If you’d like more of a sample, check out Episode 54, featuring special guest Francis Mateo. Mr. Mateo, just finished playing the part of King Ferdinand in the Shakespeare Forum’s production of Love’s Labor’s Lost; he also published a poetry collection, Ubre Ubre, this spring. Thanks for joining us this week, Francis!

Happy American Independence Day — yes, may this Fourth be with you, too. Go watch some Star Wars and play a few of the new levels in Angry Birds this weekend!

Episode 54: Presenting “The Pop Tech Jam Players”

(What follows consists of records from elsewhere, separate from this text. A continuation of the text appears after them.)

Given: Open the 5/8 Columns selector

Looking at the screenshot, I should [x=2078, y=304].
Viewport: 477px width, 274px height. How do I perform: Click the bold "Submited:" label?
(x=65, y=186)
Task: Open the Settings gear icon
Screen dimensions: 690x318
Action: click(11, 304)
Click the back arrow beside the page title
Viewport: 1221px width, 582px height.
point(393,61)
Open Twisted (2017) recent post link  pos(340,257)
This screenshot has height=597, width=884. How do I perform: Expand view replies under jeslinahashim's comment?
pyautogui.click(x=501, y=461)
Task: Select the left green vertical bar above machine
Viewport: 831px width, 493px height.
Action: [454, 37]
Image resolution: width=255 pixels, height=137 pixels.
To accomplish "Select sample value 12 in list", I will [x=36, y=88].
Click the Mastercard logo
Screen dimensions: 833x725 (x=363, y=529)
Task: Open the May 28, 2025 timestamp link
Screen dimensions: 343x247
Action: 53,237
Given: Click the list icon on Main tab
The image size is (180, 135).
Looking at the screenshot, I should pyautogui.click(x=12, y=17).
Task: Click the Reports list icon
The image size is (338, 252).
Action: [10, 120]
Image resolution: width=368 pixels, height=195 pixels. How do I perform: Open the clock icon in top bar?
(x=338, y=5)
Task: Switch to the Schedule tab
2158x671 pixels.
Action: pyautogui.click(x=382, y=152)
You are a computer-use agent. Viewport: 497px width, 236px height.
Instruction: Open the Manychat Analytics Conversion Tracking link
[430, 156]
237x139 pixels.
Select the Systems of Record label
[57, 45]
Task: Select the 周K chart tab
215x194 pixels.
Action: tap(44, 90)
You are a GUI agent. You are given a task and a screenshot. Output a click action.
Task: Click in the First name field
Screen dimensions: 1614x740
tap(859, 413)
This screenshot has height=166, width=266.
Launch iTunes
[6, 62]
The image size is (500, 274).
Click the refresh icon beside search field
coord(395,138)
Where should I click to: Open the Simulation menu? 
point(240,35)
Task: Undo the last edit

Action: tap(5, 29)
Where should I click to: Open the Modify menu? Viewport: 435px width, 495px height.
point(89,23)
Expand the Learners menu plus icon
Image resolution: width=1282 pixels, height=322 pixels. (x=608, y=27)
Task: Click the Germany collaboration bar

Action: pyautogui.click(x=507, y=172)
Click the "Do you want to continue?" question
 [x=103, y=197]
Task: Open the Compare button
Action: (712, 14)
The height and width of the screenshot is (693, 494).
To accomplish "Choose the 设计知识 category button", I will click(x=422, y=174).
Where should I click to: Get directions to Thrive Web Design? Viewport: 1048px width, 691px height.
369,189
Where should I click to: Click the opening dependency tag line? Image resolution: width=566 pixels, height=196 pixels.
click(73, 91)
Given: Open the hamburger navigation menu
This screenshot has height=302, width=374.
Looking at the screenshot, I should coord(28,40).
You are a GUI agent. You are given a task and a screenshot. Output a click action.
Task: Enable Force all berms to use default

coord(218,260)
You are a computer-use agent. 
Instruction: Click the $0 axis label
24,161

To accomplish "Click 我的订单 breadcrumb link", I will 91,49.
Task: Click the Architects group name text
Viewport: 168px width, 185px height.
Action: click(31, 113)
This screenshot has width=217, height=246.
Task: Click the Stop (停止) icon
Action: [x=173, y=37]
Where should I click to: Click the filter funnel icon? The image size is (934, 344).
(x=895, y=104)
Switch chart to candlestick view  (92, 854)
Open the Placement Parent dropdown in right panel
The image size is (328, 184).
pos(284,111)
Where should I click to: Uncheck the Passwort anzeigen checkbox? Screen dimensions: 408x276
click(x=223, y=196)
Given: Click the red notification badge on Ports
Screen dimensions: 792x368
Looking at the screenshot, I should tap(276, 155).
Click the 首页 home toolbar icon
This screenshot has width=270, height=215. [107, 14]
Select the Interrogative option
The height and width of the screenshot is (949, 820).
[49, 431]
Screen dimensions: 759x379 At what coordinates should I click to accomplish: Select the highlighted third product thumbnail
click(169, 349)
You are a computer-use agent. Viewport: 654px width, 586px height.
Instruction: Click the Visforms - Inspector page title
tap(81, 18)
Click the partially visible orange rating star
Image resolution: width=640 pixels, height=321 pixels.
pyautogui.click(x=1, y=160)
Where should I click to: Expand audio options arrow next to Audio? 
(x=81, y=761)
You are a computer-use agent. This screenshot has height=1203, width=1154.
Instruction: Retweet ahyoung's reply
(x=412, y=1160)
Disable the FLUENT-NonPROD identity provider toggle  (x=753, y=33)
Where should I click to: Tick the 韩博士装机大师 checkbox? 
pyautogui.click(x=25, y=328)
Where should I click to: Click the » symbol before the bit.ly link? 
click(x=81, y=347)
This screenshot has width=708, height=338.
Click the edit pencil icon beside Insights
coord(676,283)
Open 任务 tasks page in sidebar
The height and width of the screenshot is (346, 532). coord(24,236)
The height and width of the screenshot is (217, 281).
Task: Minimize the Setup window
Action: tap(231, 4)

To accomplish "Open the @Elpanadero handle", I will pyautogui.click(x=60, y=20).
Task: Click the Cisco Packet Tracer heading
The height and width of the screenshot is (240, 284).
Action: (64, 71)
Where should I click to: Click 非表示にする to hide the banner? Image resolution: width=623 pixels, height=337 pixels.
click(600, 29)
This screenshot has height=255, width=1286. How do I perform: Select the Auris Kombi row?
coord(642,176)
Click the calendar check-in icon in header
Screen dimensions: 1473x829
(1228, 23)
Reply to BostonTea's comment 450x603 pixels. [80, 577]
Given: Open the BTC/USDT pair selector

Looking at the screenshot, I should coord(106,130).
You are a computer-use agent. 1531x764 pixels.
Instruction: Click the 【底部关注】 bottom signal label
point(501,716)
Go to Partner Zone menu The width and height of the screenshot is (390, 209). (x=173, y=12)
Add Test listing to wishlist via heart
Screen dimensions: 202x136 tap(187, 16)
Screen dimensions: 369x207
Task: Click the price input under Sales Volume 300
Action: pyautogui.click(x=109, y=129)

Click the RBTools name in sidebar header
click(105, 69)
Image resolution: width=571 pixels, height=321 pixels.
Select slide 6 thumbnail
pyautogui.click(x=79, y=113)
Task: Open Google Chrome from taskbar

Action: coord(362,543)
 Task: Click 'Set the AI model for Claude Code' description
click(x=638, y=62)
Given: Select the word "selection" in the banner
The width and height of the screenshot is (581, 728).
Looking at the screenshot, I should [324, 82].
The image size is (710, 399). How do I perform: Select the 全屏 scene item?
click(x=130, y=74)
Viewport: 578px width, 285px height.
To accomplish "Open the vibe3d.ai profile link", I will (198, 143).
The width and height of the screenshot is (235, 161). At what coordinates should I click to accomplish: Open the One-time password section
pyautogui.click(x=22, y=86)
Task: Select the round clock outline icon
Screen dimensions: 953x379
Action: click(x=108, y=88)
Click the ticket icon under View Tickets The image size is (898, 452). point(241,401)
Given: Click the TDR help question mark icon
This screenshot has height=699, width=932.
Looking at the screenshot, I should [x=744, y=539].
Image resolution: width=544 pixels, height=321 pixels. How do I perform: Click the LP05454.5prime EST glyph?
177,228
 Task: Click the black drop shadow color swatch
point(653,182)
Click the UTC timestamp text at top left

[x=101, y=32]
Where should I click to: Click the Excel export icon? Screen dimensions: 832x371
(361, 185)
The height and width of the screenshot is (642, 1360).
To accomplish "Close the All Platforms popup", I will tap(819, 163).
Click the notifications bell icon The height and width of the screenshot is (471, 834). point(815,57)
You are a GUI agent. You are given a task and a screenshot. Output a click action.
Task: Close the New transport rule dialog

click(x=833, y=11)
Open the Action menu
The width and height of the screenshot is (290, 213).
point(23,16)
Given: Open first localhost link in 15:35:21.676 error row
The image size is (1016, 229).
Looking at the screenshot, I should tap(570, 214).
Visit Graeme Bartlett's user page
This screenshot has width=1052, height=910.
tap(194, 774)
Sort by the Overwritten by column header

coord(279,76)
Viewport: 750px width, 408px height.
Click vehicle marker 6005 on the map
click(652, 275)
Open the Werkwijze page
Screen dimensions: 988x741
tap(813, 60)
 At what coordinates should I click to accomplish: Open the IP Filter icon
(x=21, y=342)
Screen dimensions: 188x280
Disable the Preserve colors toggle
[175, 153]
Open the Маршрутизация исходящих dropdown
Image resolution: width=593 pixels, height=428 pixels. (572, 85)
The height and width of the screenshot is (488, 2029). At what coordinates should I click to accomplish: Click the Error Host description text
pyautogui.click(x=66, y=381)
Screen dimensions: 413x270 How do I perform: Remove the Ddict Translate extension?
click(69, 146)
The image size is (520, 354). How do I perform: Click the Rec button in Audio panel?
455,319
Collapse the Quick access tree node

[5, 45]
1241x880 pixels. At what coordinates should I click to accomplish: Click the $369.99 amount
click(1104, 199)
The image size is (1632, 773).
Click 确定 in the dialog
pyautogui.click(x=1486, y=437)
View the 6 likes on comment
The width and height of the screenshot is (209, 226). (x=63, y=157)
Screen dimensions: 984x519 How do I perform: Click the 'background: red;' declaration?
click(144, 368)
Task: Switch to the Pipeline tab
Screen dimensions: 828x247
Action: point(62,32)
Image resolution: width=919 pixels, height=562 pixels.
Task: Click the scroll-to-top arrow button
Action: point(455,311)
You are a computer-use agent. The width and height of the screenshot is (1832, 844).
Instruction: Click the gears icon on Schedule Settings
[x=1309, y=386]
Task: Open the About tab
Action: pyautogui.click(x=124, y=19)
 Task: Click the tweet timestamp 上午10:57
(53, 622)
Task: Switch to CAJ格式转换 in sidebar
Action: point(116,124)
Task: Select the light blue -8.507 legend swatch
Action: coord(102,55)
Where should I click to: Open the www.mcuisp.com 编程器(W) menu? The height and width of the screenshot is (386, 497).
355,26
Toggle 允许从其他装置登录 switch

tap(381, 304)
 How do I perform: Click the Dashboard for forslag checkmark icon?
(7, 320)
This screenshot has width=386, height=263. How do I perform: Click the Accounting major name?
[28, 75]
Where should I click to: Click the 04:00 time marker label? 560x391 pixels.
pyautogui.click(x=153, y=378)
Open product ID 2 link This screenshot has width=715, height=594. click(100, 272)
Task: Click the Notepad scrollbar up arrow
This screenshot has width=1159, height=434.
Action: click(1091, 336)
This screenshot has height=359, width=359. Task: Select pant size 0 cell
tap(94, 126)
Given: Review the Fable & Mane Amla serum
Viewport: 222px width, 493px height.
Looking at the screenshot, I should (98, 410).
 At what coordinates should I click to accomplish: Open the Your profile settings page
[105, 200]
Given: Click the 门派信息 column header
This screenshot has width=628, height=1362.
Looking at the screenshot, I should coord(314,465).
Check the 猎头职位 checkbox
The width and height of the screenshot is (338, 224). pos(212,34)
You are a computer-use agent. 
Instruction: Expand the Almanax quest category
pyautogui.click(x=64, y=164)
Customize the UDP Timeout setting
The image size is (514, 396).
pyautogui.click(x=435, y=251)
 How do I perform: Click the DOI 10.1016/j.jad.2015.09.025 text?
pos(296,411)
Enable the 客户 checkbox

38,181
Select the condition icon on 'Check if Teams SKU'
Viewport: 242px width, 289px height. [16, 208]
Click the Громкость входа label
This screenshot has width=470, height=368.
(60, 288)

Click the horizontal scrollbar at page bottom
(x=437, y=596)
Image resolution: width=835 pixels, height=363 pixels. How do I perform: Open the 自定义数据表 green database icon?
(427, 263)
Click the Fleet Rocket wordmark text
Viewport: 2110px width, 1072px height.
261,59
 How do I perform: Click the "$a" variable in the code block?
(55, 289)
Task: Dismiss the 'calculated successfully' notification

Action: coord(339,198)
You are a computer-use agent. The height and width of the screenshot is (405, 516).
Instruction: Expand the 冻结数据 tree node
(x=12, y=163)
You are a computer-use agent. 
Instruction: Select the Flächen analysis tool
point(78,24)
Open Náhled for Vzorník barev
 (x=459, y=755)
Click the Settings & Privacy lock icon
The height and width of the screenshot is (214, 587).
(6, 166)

A very special episode of PTJ as we present the debut of our very own repertory theater troupe “The Pop Tech Jam Players”. Actor and poet Francis Mateo joins us for a scene from William Shakespeare’s Star Wars: Verily, a New Hope. In the news Google Reader goes offline; Yahoo cleans house; Sprint pulls the plug on the Nextel Network; and Windows 8 gains traction.

Episode 54 News: Hardware Watch

Cue the funeral march —as promised, Google Reader has been taken offline earlier this week. A note on Google’s site says that you now have until July 15th to download a copy of your feed file for use with another service and after that, it will be permanently deleted.

Google is not the only one dropping old services. Yahoo announced that it too, was cleaning house, and is ditching a dozen products and projects so it can focus its attention elsewhere. Say goodbye to Yahoo’s FoxyTunes browser extension for media playback, Yahoo RSS Alerts, the once-popular-in-the-90s AltaVista search engine and a bunch of services most people have never heard of. The Nextel Network was powered off this week as well.

While Google Reader and Nextel have gone down, Windows 8 has gone up — to slightly more than 5% of the worldwide desktop operating-system market as of June 2013, according to Net Applications. As Windows 8 gains more users — possibly excited by Windows 8.1 coming out as a free downloadable upgrade this fall — the system is getting more apps from developers and the Windows Store just passed the 100,000 apps mark this week. Oh, and Microsoft’s Zune replacement service, Xbox Music, now works in many desktop Web browsers.

Twitter is experimenting with a new feature that links standard tweets to Web stories where those tweets were mentioned or embedded. (When asked, Twitter did not comment on the feature at the time, leading many to believe they were, you know, field-testing and stuff.)

SolarFarmApple plans to power a new data center in Reno, Nevada, with a solar panel farm that can provide 18 to 20 megawatts of power. In other Apple news, people who notice trademark filings report that Apple has registered the name “iWatch” in a number of countries, including Japan, Russia, Mexico and Taiwan.

Smartwatches (or the idea thereof) are popping up everywhere and sources at Best Buy say the megaelectronics stores will start selling the Pebble smartwatch in stores this weekend. Google is said to be considering its own Android-powered watch, as well as a game console with Android under the hood and a revamped version of the failed Nexus Q media streamer. As for Google’s other major hardware project, the company informed the Texas Congressman Joe Barton in a letter last month that it was not making any changes to its privacy policy just for Google Glass. (On his site, Congressman Barton said he was disappointed by Google’s responses and felt his questions about privacy were not adequately answered.)

Also on the topic of privacy: the Federal Trade Commission’s revisions to the Children’s Online Privacy Protection Act went into effect this week. The new rules address modern matters and close a loophole allowing third-party plug-ins to collect children’s information without parental consent.

In hardware news that does not involve wrist-wear or fancy spectacles, Hewlett-Packard is reportedly working on its own smartphone — Android this time instead of the late Palm/web OS system. And the chief technology officer of Mozilla said the company plans to make a Firefox OS-powered tablet computer ASAP.

Finally, if you need a cheap computer, consider the JW-11, which costs less than $80 and runs on an ARM processor. The system officially supports Android, but it can run Linux, too. And you know, you can get Google Reader replacements on Linux. Just sayin’.